Quelle:
# # # # #

Die Beschwerdeführerin hat dem Bund Aufwendungen in der Höhe von S 4.565,-- binnen zwei Wochen bei sonstiger Exekution zu ersetzen.
Begründung
Die Beschwerdeführerin ist die im Bundesgesetz vom 12. Mai 1977 betreffend die Erleichterung der Finanzierung von Unternehmungen durch Garantien der Finanzierungsgarantie-Gesellschaft m.b.H. (Garantiegesetz 1977), BGBl. Nr. 296, genannte Gesellschaft.
Mit Bescheid des Magistrates der Stadt Wien vom 5. November 1996 wurde der Beschwerdeführerin Kommunalsteuer für die Jahre 1994 und 1995 sowie für Jänner bis Mai 1996 vorgeschrieben.

# # # # #

Datenabschnitt:
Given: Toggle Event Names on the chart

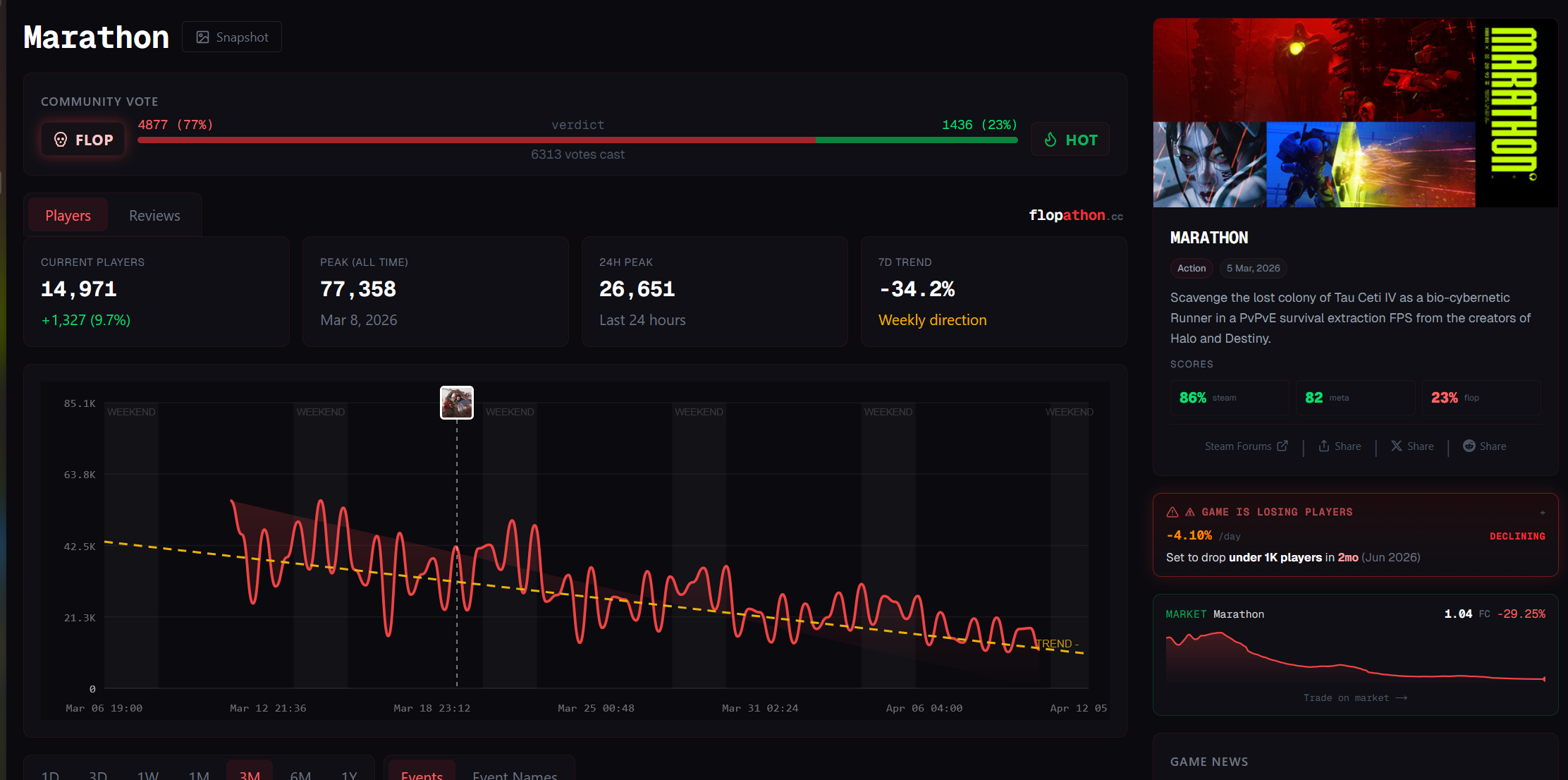Looking at the screenshot, I should point(515,774).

# # # # #

Arbeitsauftrag: Zitieren Sie aus der Quelle wörtlich die Stelle, die mit den Worten „Die Beschwerdeführerin hat“ einsetzt und mit „296, genannte Gesellschaft.“ schließt.

Schriftliche Antwort:
Die Beschwerdeführerin hat dem Bund Aufwendungen in der Höhe von S 4.565,-- binnen zwei Wochen bei sonstiger Exekution zu ersetzen.
Begründung
Die Beschwerdeführerin ist die im Bundesgesetz vom 12. Mai 1977 betreffend die Erleichterung der Finanzierung von Unternehmungen durch Garantien der Finanzierungsgarantie-Gesellschaft m.b.H. (Garantiegesetz 1977), BGBl. Nr. 296, genannte Gesellschaft.